Silicon Valley Bank: biopharma’s latest crisis

Hopes are high that a buyer will emerge, but the fast-moving downfall of a big name in biopharma banking is not over yet.

Less than three days after Friday’s run on Silicon Valley Bank the group’s customers have been assured of full access to their cash. Crisis over? For now, it seems, at least for SVB’s banking clients.

Many of the industry's biotech companies banked with Silicon Valley Bank, and the possibility that they might lose their cash was always the immediate concern here. But could what looks like the loss of a huge name in the sector’s financial ecosystem have longer-term implications for biopharma?

Much depends on what happens to the other units that make up SVB Financial. It was the group’s commercial banking business, its oldest and largest business unit, that ran into trouble.

After initial widespread concern it seems that few publicly listed developers were substantially exposed in terms of deposits, in the US or Europe. Whether that remains true in the private world is hard to know; venture firms will surely be reinforcing the importance of diversity in deposits to portfolio companies in the coming weeks.

As it is, HSBC’s acquisition, for a token £1, of Silicon Valley Bank’s ring-fenced UK arm solves an immediate problem for thousands of European customers. US deposits are currently backstopped by the Federal Deposit Insurance Corporation, with the support of the Treasury Department and Federal Reserve. 

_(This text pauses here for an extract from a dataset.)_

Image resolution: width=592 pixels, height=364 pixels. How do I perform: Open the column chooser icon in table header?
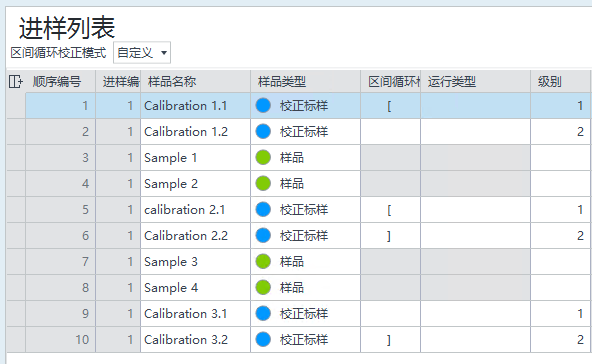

The long-term fate of SVB's US business remains unclear, however.

Interested parties?

The parent company, SVB Financial, comprises four units. The investment banking arm, SVB Securities, remains active, with analysts publishing research this morning. Executives of what is the former Leerink business, including founder Jeff Leerink, are exploring ways to fund a management buyout, Bloomberg reported, citing unnamed sources.

SVB’s two other business units are SVB Capital, which operates in the private investment world and is best known for venture debt, and SVB Private Bank, a wealth-management business.

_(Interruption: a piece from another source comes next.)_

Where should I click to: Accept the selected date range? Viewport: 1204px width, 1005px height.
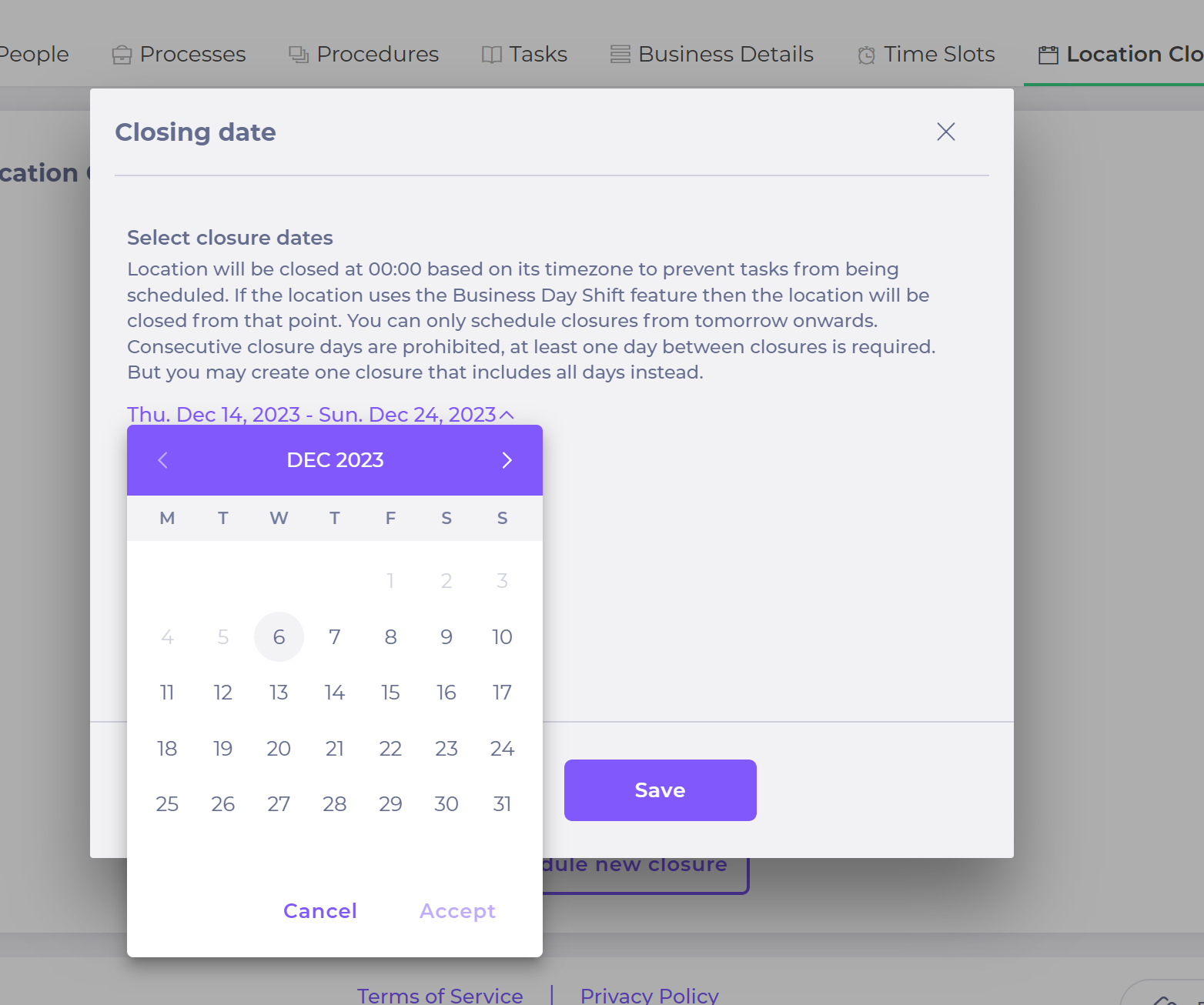tap(457, 911)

Various institutions are exploring a buyout of the parent company, according to press reports. These include PNC Financial and Royal Bank of Canada, according to Reuters, while Axios named JP Morgan, Morgan Stanley and Apollo Management. Whether these are interested in all parts of the business is unclear.

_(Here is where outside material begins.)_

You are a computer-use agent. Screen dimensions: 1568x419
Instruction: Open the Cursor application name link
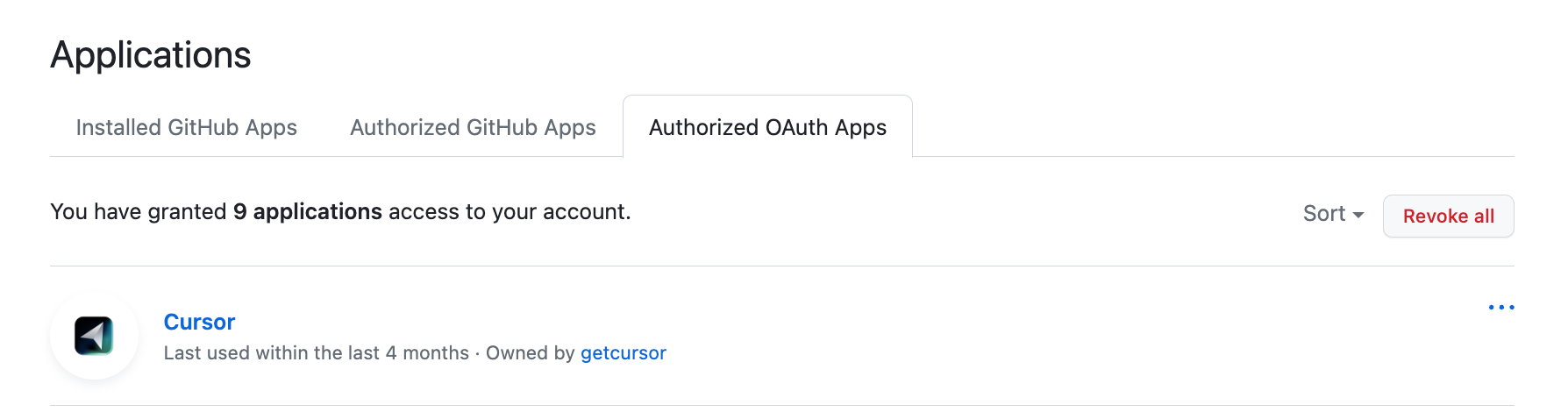tap(199, 323)
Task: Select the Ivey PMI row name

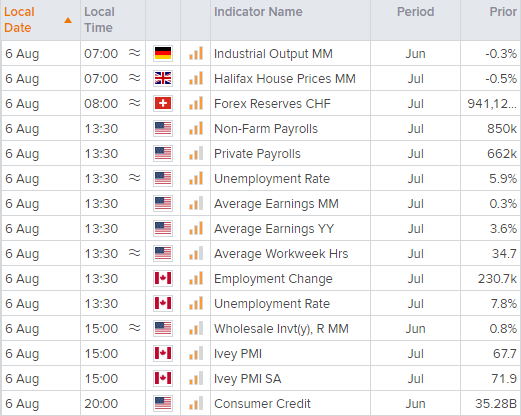Action: tap(238, 354)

SVB was known for supporting very early-stage developers. It would be a poor outcome for biopharma should a less inclined buyer emerge. It is worth remembering that life sciences was a much smaller focus for SVB than the tech sector, and it easy to see how biopharma could become even less of a priority for a bigger organisation.

Failure to find a buyer for all or some parts of this business would be a terrible outcome, and a damning indictment of SVB’s strategy – and the industries in which it invested.

This all comes at a tough time for biopharma, which is battling poor investor sentiment. The collapse of a bank known to back biotech is hardly great PR. The high-risk drug development sector would be further hit if the banking sector suffers wider contagion, which appears to be happening: First Republic Bank shares slumped 75% this morning.

Biopharma must hope for a friendly buyer to emerge for SVB's operations in the coming days. One thing is certain: this fast-moving story has yet to come to an end.